Victoria (prénom d’emprunt) est aide-soignante dans un Ehpad privé associatif du Morbihan. Elle raconte son quotidien et les changements amenés par l’arrivée du coronavirus sur le territoire. Si, pour le moment, aucun résident de sa structure n’est contaminé, elle se montre très inquiète pour la suite.

Depuis les premières déclarations d’Agnès Buzyn en février, comment la situation a-t-elle évoluée 

Dans mon établissement, je n'ai pas trouvé que mes responsables s’alarmaient plus que cela de l'arrivée du coronavirus. Il n'y avait pas non plus de directives de l'ARS [agence régionale de santé]. Les réactions étaient timides de la part des autorités.
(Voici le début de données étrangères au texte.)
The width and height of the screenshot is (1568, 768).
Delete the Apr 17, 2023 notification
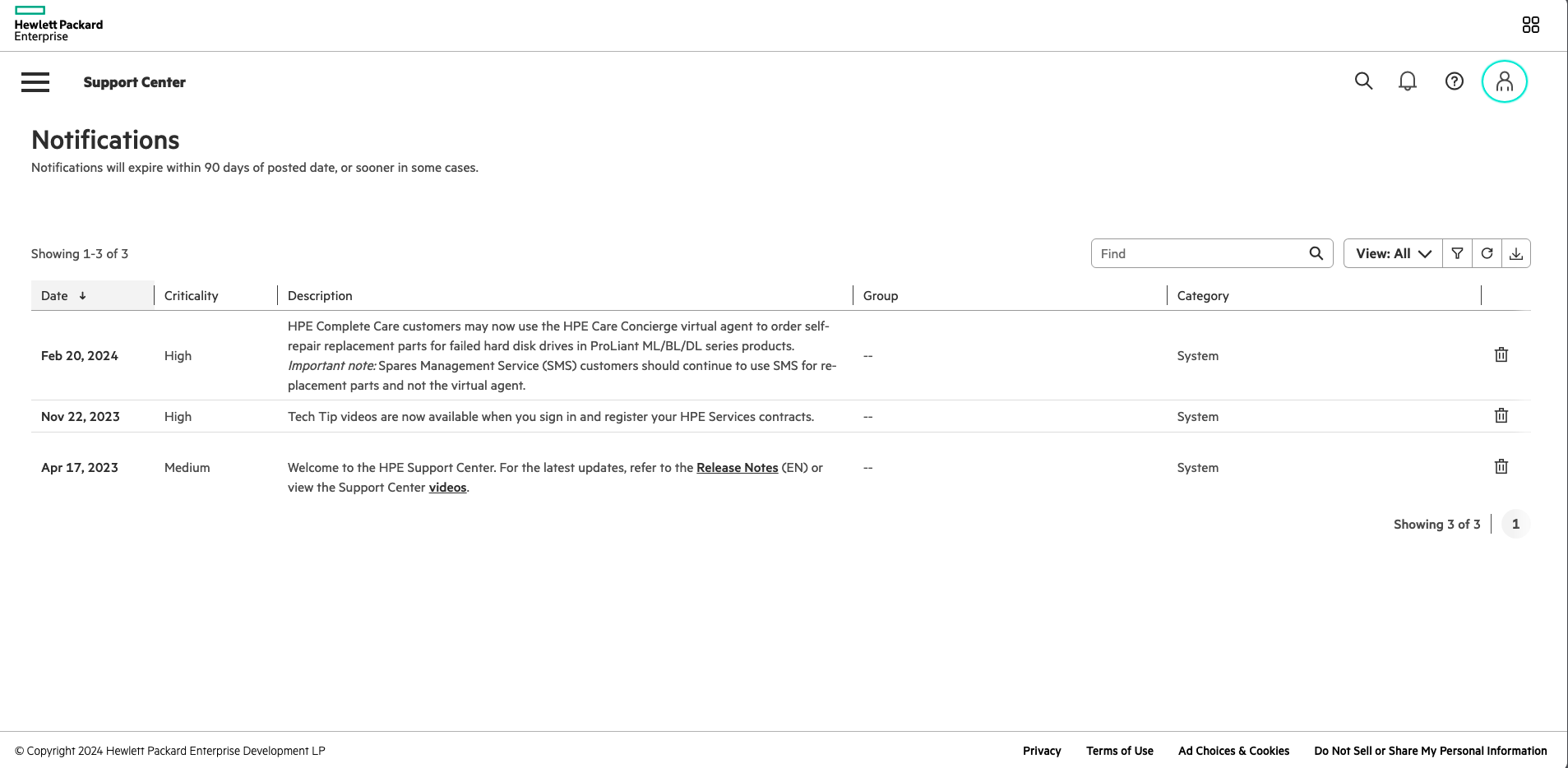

Alors même que la situation commençait à empirer en Italie, l'ARS a encore attendu deux-trois jours pour nous donner des directives afin de mieux nous organiser. Par exemple, en cas de réduction de personnel, il faut revoir les fiches de postes. La cadre de la structure a aussi reçu comme directive de commander les masques, les gants, les gels… On nous a enfin donné le protocole en cas d'infection de l'un des résidents ou de l'un des membres du personnel.

Concrètement, comment se passe votre journée ?
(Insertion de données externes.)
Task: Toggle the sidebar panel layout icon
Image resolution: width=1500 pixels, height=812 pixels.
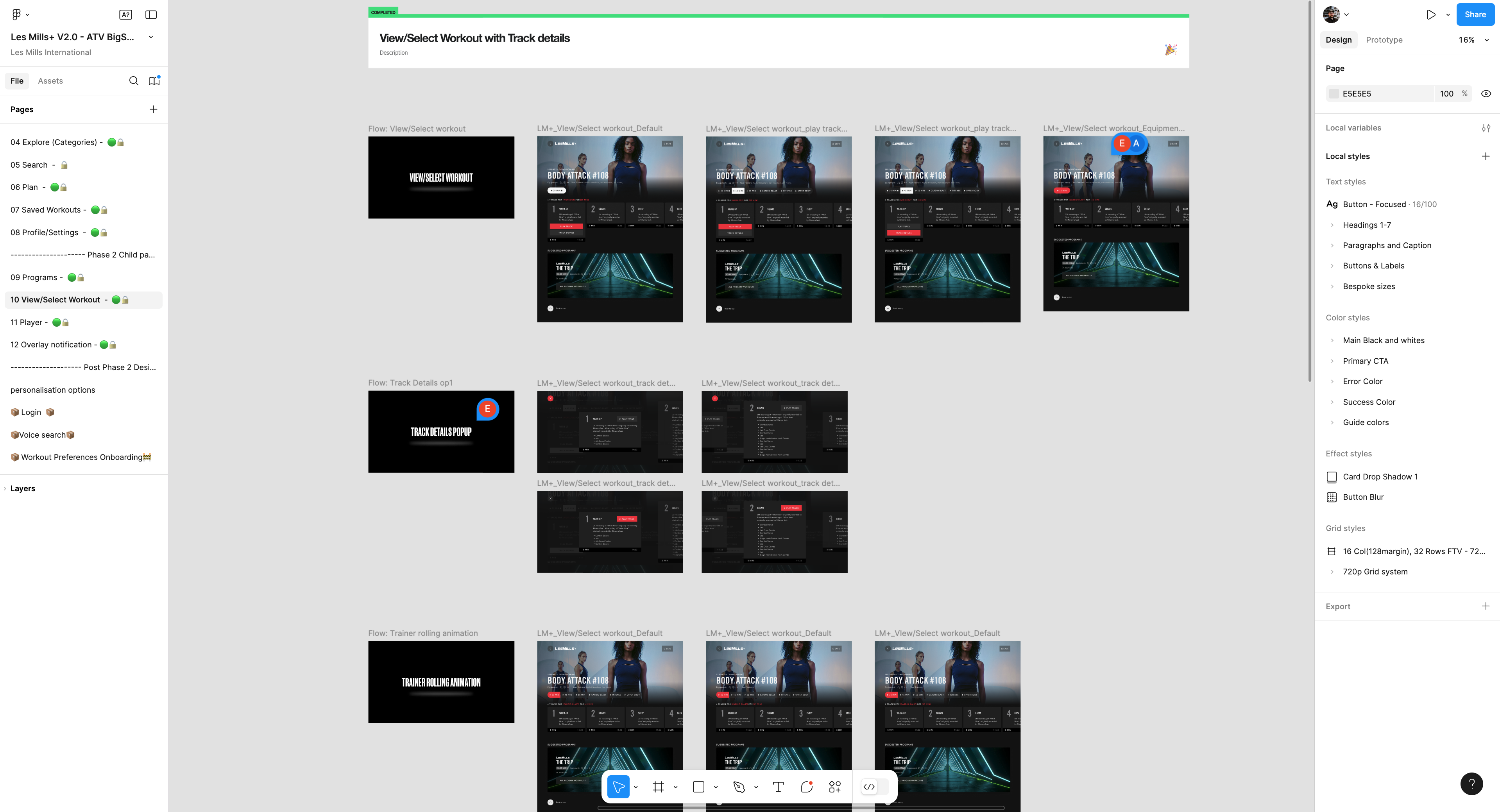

Je fais des allers-retours entre mon domicile et l'établissement. Je ne suis censée faire comme trajet que « boulot-maison ». Je ne suis pas censée aller faire des courses, me balader. Ce qui nous est demandé, c'est le confinement +++. On nous demande de prendre notre température le matin et le soir. Nous effectuons évidemment tous les gestes-barrières (lavage des mains à répétition, désinfection du matériel et des locaux…). L'ARS a aussi exigé qu'il y ait de moins en moins de passages dans les chambres auprès des résidents. Normalement, sur chaque visite, je suis accompagnée d'une autre aide-soignante ou d'une AMP [aide médico-psychologique]. Désormais, il ne peut entrer qu’une seule personne à la fois dans chaque chambre. Donc on fait un maximum de choses seul : l'aide au lever, la distribution des repas, mettre les bas de contention, installer la personne, apporter les soins si besoin…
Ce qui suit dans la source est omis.